**Texte fourni:**
────────

Toupies or not Toupies
(à prononcer façon le Cid à Edmond Brua)
par Gérald Dupeyrot





     Le parrain de mon frère Pierre, c'était la patisserie de Joseph Aloy, "La Chantilly", avenue Clémenceau à El-Biar. Rappelez-vous : quand on arrivait en plein centre d'El Biar, juste en haut du boulevard Gallieni, en tournant à droite. Cette patisserie, je l'ai photographiée quand je suis retourné à Alger en septembre 1984. Avec Françoise nous y avons même bu quelque chose. Elle s'appelait toujours "La Chantilly".

     Tonton Aloy (Joseph) c'était le fils de tata Françoise, une Llabrès qui avait épousé un Barthélémy Aloy. Toute la famille de ma mère elle était d'El Biar, du côté de la rue Bizot et du chemin Bücknall. Tata Françoise, mère du patissier Joseph Alloy, donc, était la soeur de ma grand-mère. Oui, je sais ce que ces "donc" peuvent avoir d'abusif et d'horripilant.

     Avec mon frère, certains jeudis (à l'époque, jours du congé scolaire hebdomadaire), nous accompagnions ma mère à La Chantilly et nous y faisions une orgie de ces gâteaux que là-bas, et ici aussi d'ailleurs, on appelait des "toupies". Déjà, quand ma mère était petite, et qu'on lui avait lavé la tête (elle détestait ça), une toupie que ma grand-mère avait ramenée de "La Chantilly" était sa récompense et sa consolation.

     Pierre et moi, nous attaquions du bout des incisives, comme un renard un oeuf, la fine coquille de sucre rose, puis nos lèvres plongeaient dans le blanc battu mousseux qu'elle recouvrait. Il nous faisait autour de la bouche comme du savon à barbe mal essuyé. Enfin, dans les recoins de la patisserie, nous abandonnions en douce un peu partout les bêtes et ronds fonds de pâte à tarte qui soutenaient les fragiles édifices.

     Mais la toupie, c'est de nos jours un gâteau en voie de disparition. Disparition qui m'éprouve au moins autant que celle des éléphants. Ici, pour faire plaisir à ma mère, j'avais trouvé deux pâtissiers qui faisaient encore des toupies : un à Paris, un à Marseille. Mais il ne reste plus que celui de Marseille (voir adresse ci-contre), et c'est désagréable de faire exprès en train Lyon-Marseille et retour avec une boîte à gâteaux que tout le monde y vous bouscule. Et les toupies c'est archi-fragile !

     Alors je pose la question : j'ai rien contre les gâteaux modernes, genre charlottes et autres terrines (encore que...), mais pourquoi que du coup les anciens gâteaux y doivent disparaître ?

QUEL PATISSIER À LYON OU DANS LA RÉGION VOUDRAIT BIEN ACCEPTER DE FAIRE DES TOUPIES ?

D'avance, merci pour ma mère !

────────

**Données fournies:**

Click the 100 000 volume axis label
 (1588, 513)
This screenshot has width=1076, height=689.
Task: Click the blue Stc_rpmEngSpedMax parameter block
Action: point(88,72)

────────

**Objectif de l'exercice:** Extrayez mot pour mot du texte sur les toupies le passage qui commence à « Tonton Aloy (Joseph) » et se termine à « et sa consolation. ». Les lignes proviennent d'une autre source que le texte sur les toupies.

**Corrigé de l'exercice:**
Tonton Aloy (Joseph) c'était le fils de tata Françoise, une Llabrès qui avait épousé un Barthélémy Aloy. Toute la famille de ma mère elle était d'El Biar, du côté de la rue Bizot et du chemin Bücknall. Tata Françoise, mère du patissier Joseph Alloy, donc, était la soeur de ma grand-mère. Oui, je sais ce que ces "donc" peuvent avoir d'abusif et d'horripilant.

     Avec mon frère, certains jeudis (à l'époque, jours du congé scolaire hebdomadaire), nous accompagnions ma mère à La Chantilly et nous y faisions une orgie de ces gâteaux que là-bas, et ici aussi d'ailleurs, on appelait des "toupies". Déjà, quand ma mère était petite, et qu'on lui avait lavé la tête (elle détestait ça), une toupie que ma grand-mère avait ramenée de "La Chantilly" était sa récompense et sa consolation.